In another aspect, the invention features a method for identifying nucleotide 
sequences encoding interacting polypeptide sequences, wherein the method includes the 
steps of: (1) providing a cell population containing a plurality of host cells, wherein each 
of the plurality of host cells contains a reporter gene operably linked to a transcriptional 
regulatory sequence which includes a binding site for a DNA-binding domain; 
(2) introducing into each of the plurality of host cells a first chimeric gene encoding a 
first fusion protein, wherein the first fusion protein contains a first polypeptide sequence 
and a DNA binding domain, wherein the first chimeric gene contains a first nucleotide 
sequence which encodes the first polypeptide sequence, and wherein the first nucleotide 
sequence is different in the first chimeric gene introduced into each of the plurality of 
host cells; (3) introducing into each of the plurality of host cells a second chimeric gene 
encoding a second fusion protein, wherein the second fusion protein contains a second 
polypeptide sequence and an activation tag, wherein the second chimeric gene contains a 
second nucleotide sequence which encodes the second polypeptide sequence, and 
wherein the second nucleotide sequence is different in the second chimeric gene 
introduced into each of the plurality of host cells; (4) culturing the plurality of host cells 
for a time sufficient to allow an interaction of the first fusion protein and the second 
fusion protein, wherein the interaction results in a measurable change in expression of the 
reporter gene; (5) selecting the plurality of host cells based upon the measurable change 
in expression of the reporter gene; and (6) sequencing the first nucleotide sequence and 
the second nucleotide sequence contained in each of the plurality of host cells, to thereby 
identify nucleotide sequences encoding interacting polypeptide sequences. 

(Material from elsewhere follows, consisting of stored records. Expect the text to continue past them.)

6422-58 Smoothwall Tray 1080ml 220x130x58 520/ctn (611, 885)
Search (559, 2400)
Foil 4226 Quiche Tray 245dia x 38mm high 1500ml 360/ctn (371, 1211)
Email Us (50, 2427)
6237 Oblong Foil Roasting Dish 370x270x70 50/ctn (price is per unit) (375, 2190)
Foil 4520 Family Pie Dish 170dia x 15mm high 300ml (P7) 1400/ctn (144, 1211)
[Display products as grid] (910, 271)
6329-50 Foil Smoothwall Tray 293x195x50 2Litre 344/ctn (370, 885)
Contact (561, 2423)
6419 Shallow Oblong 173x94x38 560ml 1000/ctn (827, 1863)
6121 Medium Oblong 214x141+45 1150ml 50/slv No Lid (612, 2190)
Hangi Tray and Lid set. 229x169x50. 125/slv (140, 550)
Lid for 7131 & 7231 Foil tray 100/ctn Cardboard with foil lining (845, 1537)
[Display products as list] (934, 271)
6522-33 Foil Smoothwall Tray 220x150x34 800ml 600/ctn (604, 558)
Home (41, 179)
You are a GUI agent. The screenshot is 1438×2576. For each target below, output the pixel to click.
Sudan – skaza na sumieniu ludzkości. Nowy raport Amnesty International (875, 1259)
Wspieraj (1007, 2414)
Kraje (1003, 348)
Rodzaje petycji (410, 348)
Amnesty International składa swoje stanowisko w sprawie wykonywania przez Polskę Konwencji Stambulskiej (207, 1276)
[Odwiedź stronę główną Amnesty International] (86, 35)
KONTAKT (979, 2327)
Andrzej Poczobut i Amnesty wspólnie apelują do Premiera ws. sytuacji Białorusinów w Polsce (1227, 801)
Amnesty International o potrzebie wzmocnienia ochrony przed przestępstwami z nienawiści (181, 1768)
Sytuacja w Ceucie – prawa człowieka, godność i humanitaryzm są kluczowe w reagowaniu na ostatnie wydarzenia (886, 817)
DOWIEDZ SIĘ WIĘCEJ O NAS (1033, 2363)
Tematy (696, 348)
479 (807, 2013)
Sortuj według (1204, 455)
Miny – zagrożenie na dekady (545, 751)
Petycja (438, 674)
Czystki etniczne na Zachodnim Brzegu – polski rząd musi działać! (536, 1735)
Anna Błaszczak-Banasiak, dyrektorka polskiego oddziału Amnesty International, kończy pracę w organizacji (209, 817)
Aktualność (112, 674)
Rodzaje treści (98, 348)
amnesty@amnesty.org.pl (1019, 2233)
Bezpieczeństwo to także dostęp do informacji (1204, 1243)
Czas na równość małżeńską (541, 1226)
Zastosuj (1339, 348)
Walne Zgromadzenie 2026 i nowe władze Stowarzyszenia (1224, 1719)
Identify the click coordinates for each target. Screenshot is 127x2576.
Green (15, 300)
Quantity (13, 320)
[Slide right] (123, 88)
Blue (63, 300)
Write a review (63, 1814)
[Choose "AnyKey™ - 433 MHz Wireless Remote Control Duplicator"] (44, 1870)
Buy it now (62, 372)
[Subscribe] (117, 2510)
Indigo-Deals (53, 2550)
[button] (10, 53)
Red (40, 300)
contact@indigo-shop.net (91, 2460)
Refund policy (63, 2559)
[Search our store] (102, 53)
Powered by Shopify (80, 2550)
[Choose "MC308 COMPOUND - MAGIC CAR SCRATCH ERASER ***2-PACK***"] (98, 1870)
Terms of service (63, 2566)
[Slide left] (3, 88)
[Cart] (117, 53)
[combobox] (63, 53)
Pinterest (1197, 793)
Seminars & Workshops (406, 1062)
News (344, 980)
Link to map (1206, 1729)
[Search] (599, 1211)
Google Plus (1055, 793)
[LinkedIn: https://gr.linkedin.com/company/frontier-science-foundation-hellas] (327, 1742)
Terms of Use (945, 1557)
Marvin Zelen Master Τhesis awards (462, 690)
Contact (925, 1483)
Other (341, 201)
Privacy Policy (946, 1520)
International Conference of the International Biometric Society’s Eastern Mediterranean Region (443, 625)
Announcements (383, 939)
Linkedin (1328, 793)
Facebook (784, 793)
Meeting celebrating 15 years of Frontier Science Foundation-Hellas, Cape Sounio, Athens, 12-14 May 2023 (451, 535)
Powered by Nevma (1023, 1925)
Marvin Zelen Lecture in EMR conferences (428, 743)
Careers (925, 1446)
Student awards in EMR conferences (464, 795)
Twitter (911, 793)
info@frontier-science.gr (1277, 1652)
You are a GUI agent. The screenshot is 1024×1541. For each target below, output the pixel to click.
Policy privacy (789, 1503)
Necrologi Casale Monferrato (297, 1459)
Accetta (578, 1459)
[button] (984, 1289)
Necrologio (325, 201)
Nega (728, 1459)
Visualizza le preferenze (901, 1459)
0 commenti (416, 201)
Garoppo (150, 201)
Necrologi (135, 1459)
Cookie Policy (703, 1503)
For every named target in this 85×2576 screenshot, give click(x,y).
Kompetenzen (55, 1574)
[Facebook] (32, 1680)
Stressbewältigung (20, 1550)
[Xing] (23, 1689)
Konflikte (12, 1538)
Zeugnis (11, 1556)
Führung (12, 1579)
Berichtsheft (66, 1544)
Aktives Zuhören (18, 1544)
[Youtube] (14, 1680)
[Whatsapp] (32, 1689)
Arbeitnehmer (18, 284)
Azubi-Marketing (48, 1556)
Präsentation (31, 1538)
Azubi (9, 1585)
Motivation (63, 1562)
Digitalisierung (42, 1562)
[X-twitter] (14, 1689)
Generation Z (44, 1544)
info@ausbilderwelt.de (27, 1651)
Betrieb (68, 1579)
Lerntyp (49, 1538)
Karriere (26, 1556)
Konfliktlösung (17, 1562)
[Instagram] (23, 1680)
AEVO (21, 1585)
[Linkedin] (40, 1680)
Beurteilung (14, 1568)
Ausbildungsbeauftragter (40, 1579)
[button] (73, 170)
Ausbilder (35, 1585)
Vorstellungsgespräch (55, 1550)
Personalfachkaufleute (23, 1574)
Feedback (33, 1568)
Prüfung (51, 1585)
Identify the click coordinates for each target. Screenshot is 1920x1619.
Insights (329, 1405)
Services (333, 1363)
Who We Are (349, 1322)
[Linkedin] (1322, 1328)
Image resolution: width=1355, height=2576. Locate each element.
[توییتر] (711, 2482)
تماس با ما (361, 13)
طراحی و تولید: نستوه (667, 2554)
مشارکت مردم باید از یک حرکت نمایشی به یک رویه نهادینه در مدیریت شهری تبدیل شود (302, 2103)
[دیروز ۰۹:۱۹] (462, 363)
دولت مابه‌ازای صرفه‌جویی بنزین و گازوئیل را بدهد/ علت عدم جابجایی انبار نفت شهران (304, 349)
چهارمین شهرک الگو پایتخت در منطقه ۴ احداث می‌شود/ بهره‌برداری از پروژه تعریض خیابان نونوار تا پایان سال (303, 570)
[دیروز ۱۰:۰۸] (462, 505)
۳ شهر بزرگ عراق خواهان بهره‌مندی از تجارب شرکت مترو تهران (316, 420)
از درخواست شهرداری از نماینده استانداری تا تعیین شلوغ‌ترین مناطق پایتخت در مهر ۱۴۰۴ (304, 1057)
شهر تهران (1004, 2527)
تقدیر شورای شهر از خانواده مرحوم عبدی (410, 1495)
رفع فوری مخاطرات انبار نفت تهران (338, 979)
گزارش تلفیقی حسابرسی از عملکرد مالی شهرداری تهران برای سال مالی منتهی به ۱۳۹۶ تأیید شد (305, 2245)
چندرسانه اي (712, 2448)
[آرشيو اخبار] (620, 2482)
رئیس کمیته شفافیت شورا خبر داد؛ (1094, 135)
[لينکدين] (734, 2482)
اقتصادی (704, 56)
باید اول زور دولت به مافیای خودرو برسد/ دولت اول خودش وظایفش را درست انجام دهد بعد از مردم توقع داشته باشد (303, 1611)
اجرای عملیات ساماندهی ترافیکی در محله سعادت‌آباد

The methods of the invention can optionally be carried out as detailed below. 

The host cell (or plurality of host cells) can be a prokaryotic cell (e.g., a bacterial 
cell such as Escherichia coli) or a eukaryotic cell (e.g., a yeast cell or a mammalian cell). 

The methods described herein can be used for high throughput screening of 
nucleotide sequences in two-hybrid assays. Accordingly, large numbers of host cells, 
first chimeric genes, and/or second chimeric genes can be used in such methods.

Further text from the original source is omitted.